Maduro Mocks Trump for Sanctioning His Associates, Saying It Is a Badge of Honor

Earlier on Tuesday, the Trump administration slammed four members of Maduro’s inner circle with stiff sanctions. These are Maduro’s wife, first lady Cilia Flores; Vice President Delcy Rodriguez; Defense Minister Vladimir Padrino; and Minister of Communications Jorge Rodriguez. The U.S. government has sanctioned numerous public officials loyal to Maduro, including himself, since the Trump administration came to power.

The U.S. government accuses the Venezuelan socialist government of corruption, drug trafficking and human rights abuses. U.S. Treasury Secretary Steven T. Mnuchin disclosed that the Trump administration would continue to target Maduro loyalists who empower him to keep his country’s military in his pocket.

Before this time, the U.S. government had left off Delcy Rodriguez and U.S.-trained Padrino on the understanding that they would prove useful to the Venezuelan people after Maduro is removed from power.

Maduro mocked Trump on state TV and thanked him for the sanctions. He said he considered the sanctions a “badge of honor” against an imperialist power. He also blasted the sanctions on his wife.

“If you want to attack me, come at me directly. But don’t touch Cilia and my family,” Maduro said, saying his wife is an anti-imperialist warrior. “Her only crime is being my wife.”
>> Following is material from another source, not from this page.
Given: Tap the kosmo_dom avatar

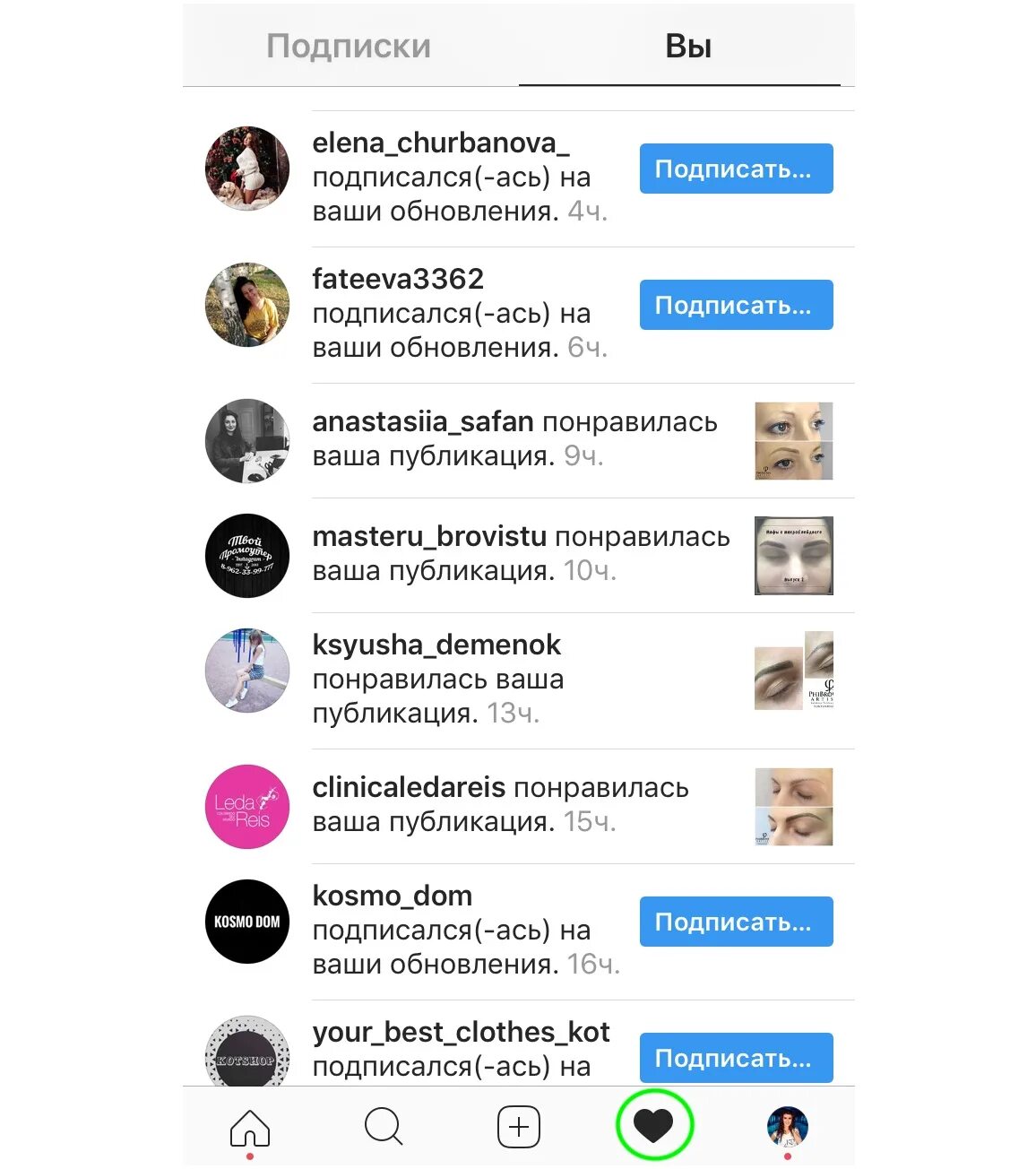Looking at the screenshot, I should [x=247, y=922].
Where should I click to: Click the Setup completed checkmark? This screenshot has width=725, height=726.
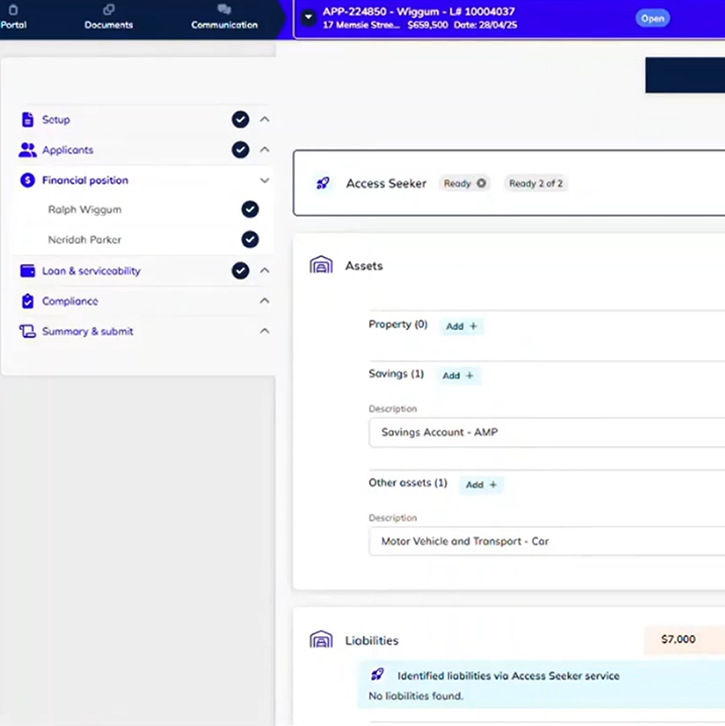click(x=240, y=120)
U.S. Military Action Unlikely, but Not Without Possibility

As part of the ongoing sanctions against Maduro and his associates, the U.S. Treasury Department impounded a $20 million jet belonging to one of socialist party boss Diosdado Cabello’s cronies. In August 2017, President Trump openly weighed the idea of a military intervention in Venezuela but has since kept mute on the possibility.

However, Fernando Cutz, the former head of U.S. policy on Venezuela said the U.S. would not consider military action in Venezuela unless it is extremely warranted. He suggested the United States could be provoked to invade Venezuela if the country’s government attacked U.S. citizens at the U.S. embassy in Caracas, or the country’s troops killed 1,000 or more of their own people.

In a strategic move, intelligence reports indicate Maduro is deploying troops to Venezuela’s border with Columbia, an ally of the United States.

U.S. Vice President Mike Pence said Maduro must abandon any ideas for attacking Columbia, because this would prompt the U.S. to respond harshly. Pence said the American government would always stand with their allies, advising the Maduro regime not to test the “resolve of @POTUS or the American people.”

“From the country’s plummeting economy to the deterioration of the rule of law, something has got to change,” said Senator David Perdue, a Georgia Republican and member of the Armed Services Committee.